An in vitro Caco-2–simulated digestion intestinal cell model has been developed to assess Fe availability by measuring ferritin formation in Caco-2 cells exposed to dried samples subjected to simulated gastrointestinal digestion(Reference Glahn, Lee and Yeung1). The technique was modified to study foods and meals as eaten using ferritin as a surrogate marker of Fe availability. Two separate methods were used to study the effects of an Fe absorption enhancer and inhibitor on ferritin formation in Caco-2 cells. Ferritin is the main storage protein for Fe, and specifically Fe3+ in enterocytes, and is well established as a surrogate marker of cellular Fe status(Reference Glahn, Lee and Yeung1,Reference Aisen, Enns and Wessling-Resnick2). Ascorbic acid, an Fe absorption enhancer(Reference Lynch and Stoltzfus3), present in orange juice or an ascorbic acid-rich salad, was subjected to an in vitro simulated digestion(Reference Glahn, Lee and Yeung1) in conjunction with cooked egg, a rich source of poorly-available Fe(Reference Callender, Marney and Warner4,Reference Ishikawa, Tamaki and Arihara5). The digestate was applied to Caco-2 cells (using a dialysis membrane to protect the cells from digestive enzymes and food particles) for 2 h and ferritin formation was measured after 24 h. The effect of orange juice and also of freeze–thawing of the digestate before adding to the cell model (to facilitate timing of the experimental work) on the solubility of Fe was also studied. Ca, an Fe absorption inhibitor(Reference Kletzien6), was added to the cell culture media in the presence and absence of Fe and ferritin formation measured. The presence of ascorbic acid in the digestate following in vitro digestion increased the formation of ferritin in the Caco-2 cells as well as the concentration of soluble Fe in the digestate.

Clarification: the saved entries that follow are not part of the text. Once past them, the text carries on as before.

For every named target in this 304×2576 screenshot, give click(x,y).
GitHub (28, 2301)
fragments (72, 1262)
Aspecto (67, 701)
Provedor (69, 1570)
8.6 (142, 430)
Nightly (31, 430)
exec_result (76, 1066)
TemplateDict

Freezing the digestate also caused an increase, possibly as a result of rupture of cell walls increasing release of Fe into solution. In contrast to this finding, supplementation of the cell culture media with Ca suppressed the formation of ferritin, indicating a reduction in Fe transport into the cell. These results agree with published in vivo data and support the use of Caco-2 cells as a model of the epithelium of the small intestine and also the use of ferritin as a surrogate marker of Fe availability. Furthermore, the results show that digesting an ascorbic acid-rich food in conjunction with egg will increase Fe availability.
Fig. 1. Effects of freezing on soluble iron concentration in digestate (n=3, +/−SD).
Fig. 2. Ferritin formation in cells treated with digested samples (n=9, +/−SD).
Fig. 3. Ferritin formation in cells treated with iron +/− calcium following a calcium pre-treatment (n=6, +/−SD).